Print the listing below exactly, minus its pictures.

..........

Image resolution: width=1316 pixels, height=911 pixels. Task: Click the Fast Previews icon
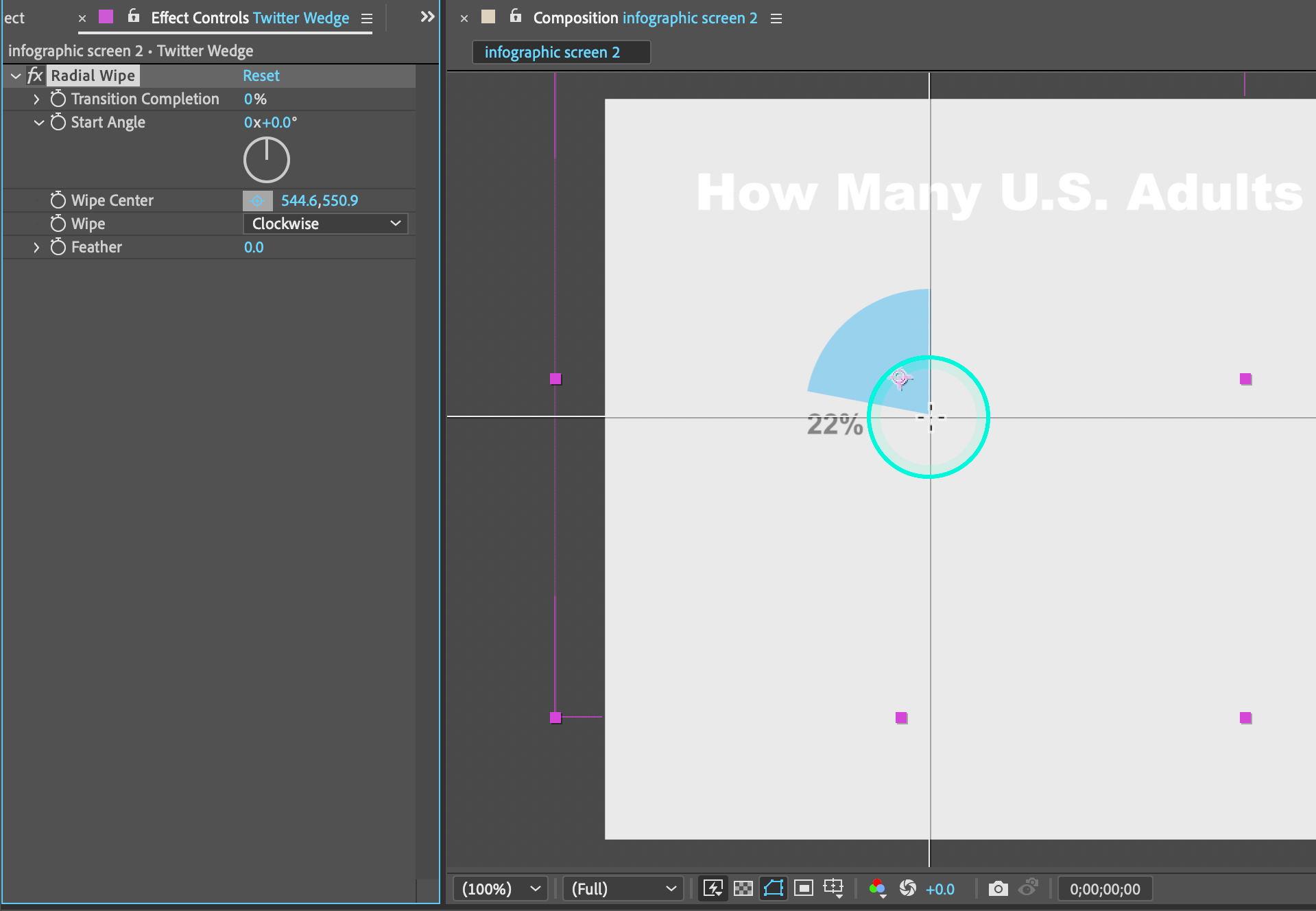click(x=713, y=888)
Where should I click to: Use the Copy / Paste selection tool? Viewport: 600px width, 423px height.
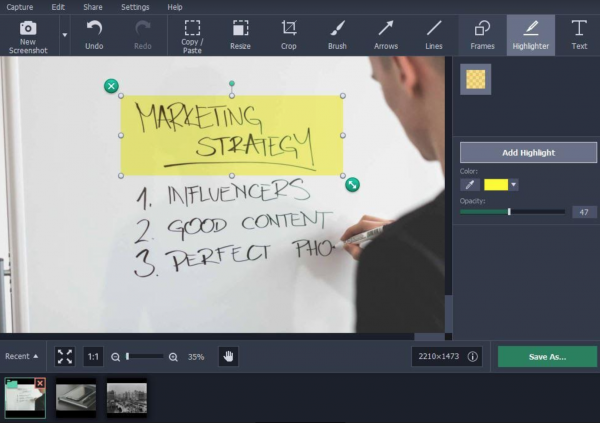pos(192,34)
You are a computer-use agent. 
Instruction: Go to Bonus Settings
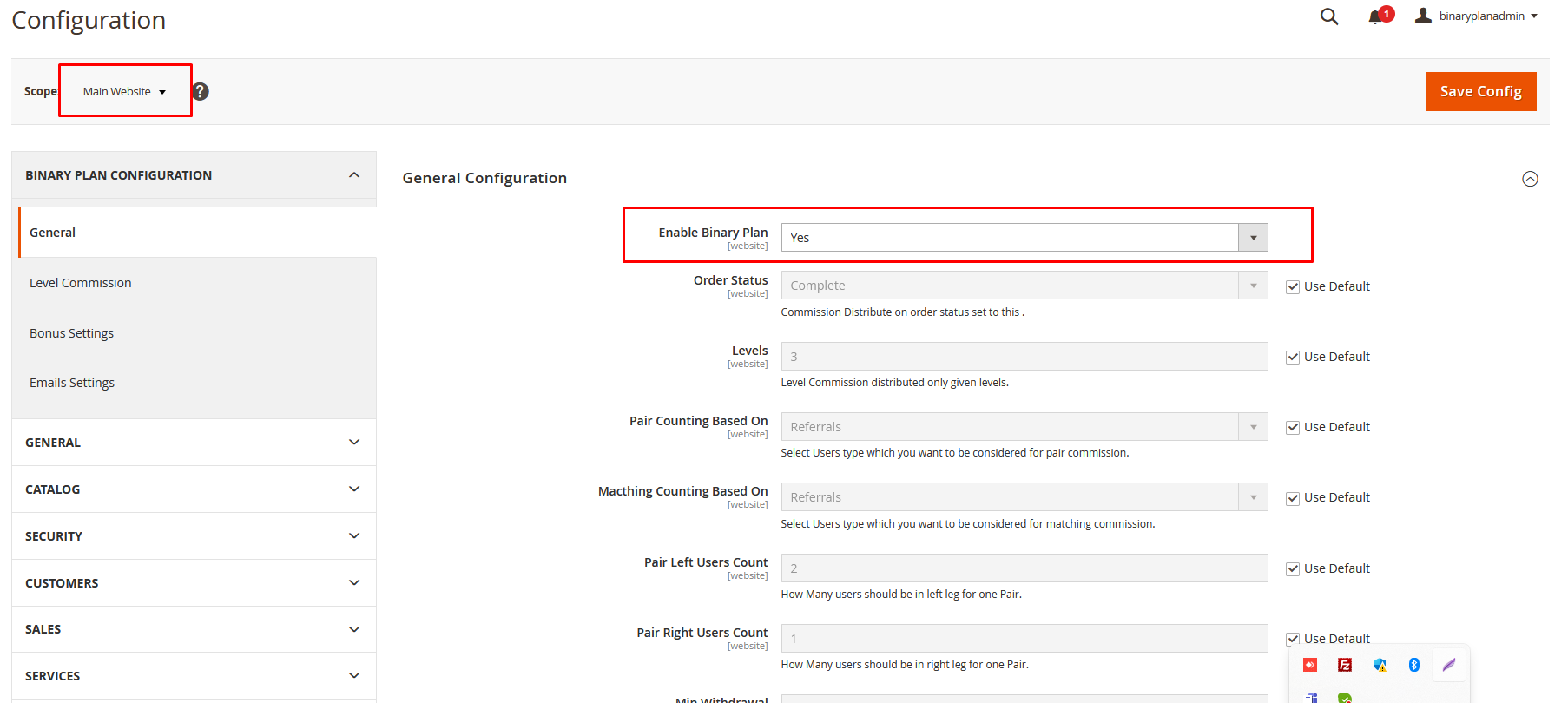pyautogui.click(x=72, y=333)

..........

Task result
Image resolution: width=1316 pixels, height=911 pixels. Task: Click the Fast Previews icon
click(x=713, y=888)
Where should I click to: Use the Copy / Paste selection tool? Viewport: 600px width, 423px height.
pos(192,34)
You are a computer-use agent. 
Instruction: Go to Bonus Settings
pyautogui.click(x=72, y=333)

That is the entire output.